Abstract 15021: Energetic and Functional Abnormalities in Human Heart Failure are Associated with Increased Ventricular and Skeletal Muscle Mitochondrial Uncoupling Protein-3 Levels
Heart failure patients have decreased cardiac phosphocreatine/ATP (PCr/ATP) ratios and skeletal muscle PCr recovery rates, suggesting mitochondrial dysfunction, but the cause is unknown. Plasma non-esterified fatty acid (NEFA) concentrations increase in heart failure and regulate the transcription of mitochondrial uncoupling protein-3 (UCP3), a protein expressed in heart and skeletal muscle that uncouples oxidative phosphorylation and decreases mitochondrial efficiency. We hypothesised that increased UCP3 levels underlie the energetic abnormalities, thereby providing a unifying mechanism of mitochondrial dysfunction in heart failure.

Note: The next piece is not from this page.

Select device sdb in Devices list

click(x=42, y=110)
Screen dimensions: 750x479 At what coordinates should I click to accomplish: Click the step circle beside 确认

Methods: Following ethical approval and informed consent, cardiac surgery patients underwent pre-operative cardiac and gastrocnemius 31P magnetic resonance spectroscopy, cardiac MRI, echocardiography (TTE) and gastrocnemius near-infrared spectroscopy. Intra-operatively, ventricular and skeletal muscle biopsies were obtained for immunoblotting. Correlation coefficients are Pearson's r (ratio data) and Spearman's rho (rS) (ordinal data).
Results: Forty seven patients (44 men and 3 women) were recruited. Subjects presented a mixture of systolic and diastolic impairment (ejection fraction (MRI) range 31-83%, E/E' (TTE) range 4-35). Plasma NEFAs correlated negatively with ejection fraction (r = -0.33, p < 0.05). Energetic abnormalities (cardiac PCr/ATP rS = -0.42, p < 0.05; skeletal muscle PCr recovery time constant rS = 0.28, p < 0.05) and ventricular (rS = 0.37, p < 0.05) and skeletal muscle (rS = 0.39, p < 0.01) UCP3 levels increased with heart failure severity. Tissue levels of UCP3 correlated negatively with cardiac PCr/ATP (r = -0.31, p < 0.05) and skeletal muscle PCr recovery rates (r = -0.33, p < 0.05), and correlated positively with skeletal muscle oxygen consumption during exercise (r = 0.33, p < 0.05).
Discussion: Uncoupling of heart and skeletal muscle mitochondrial oxidative phosphorylation via UCP3 in human heart failure may underlie the observed mitochondrial dysfunction and energetic abnormalities, which in turn may result in further contractile impairment.
- © 2011 by American Heart Association, Inc.